Dataset rows:
BEGIN

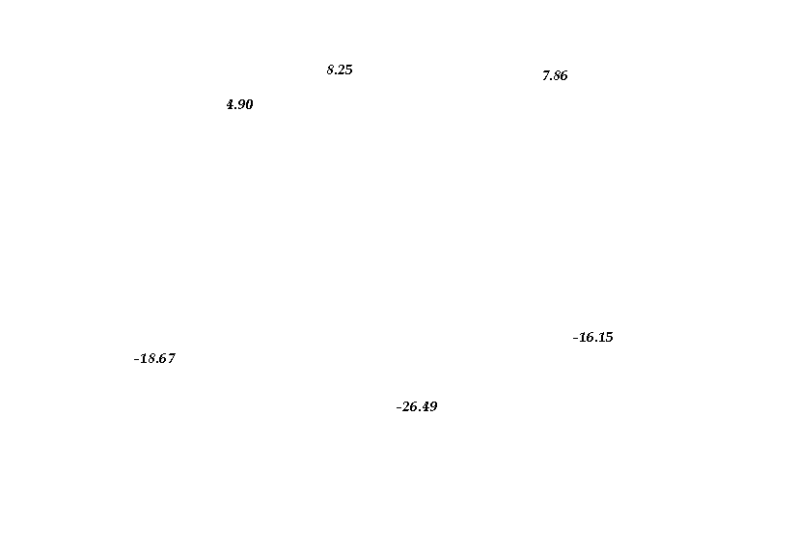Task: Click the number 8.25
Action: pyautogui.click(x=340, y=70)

END
BEGIN

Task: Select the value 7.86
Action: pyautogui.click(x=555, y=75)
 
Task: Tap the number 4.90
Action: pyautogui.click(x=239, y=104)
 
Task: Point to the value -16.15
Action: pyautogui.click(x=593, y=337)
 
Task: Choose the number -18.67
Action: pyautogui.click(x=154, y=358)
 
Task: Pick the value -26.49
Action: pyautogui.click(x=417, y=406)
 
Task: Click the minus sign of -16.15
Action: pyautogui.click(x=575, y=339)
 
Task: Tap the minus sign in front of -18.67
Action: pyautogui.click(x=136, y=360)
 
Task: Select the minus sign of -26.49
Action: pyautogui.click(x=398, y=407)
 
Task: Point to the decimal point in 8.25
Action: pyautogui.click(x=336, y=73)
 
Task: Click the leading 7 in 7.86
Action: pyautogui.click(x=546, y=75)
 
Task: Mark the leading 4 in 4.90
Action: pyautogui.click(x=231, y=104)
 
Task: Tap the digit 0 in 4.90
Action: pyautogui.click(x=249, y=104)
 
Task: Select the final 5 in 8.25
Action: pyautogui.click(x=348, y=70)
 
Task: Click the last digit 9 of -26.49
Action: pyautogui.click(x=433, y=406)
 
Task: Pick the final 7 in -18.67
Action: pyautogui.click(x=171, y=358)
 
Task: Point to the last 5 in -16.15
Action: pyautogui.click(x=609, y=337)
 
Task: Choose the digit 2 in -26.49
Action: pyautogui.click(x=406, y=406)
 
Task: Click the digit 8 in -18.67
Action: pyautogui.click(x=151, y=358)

END

Your goal: Starting at the line containing "Task: Select the final 5 in 8.25" and ending at the line containing "Action: pyautogui.click(x=151, y=358)", convert the lines above into a Markdown table with the columns Number and Entry. Skip blank lines and number the remaining ones in order.

Final answer:
| Number | Entry |
|---|---|
| 1 | Task: Select the final 5 in 8.25 |
| 2 | Action: pyautogui.click(x=348, y=70) |
| 3 | Task: Click the last digit 9 of -26.49 |
| 4 | Action: pyautogui.click(x=433, y=406) |
| 5 | Task: Pick the final 7 in -18.67 |
| 6 | Action: pyautogui.click(x=171, y=358) |
| 7 | Task: Point to the last 5 in -16.15 |
| 8 | Action: pyautogui.click(x=609, y=337) |
| 9 | Task: Choose the digit 2 in -26.49 |
| 10 | Action: pyautogui.click(x=406, y=406) |
| 11 | Task: Click the digit 8 in -18.67 |
| 12 | Action: pyautogui.click(x=151, y=358) |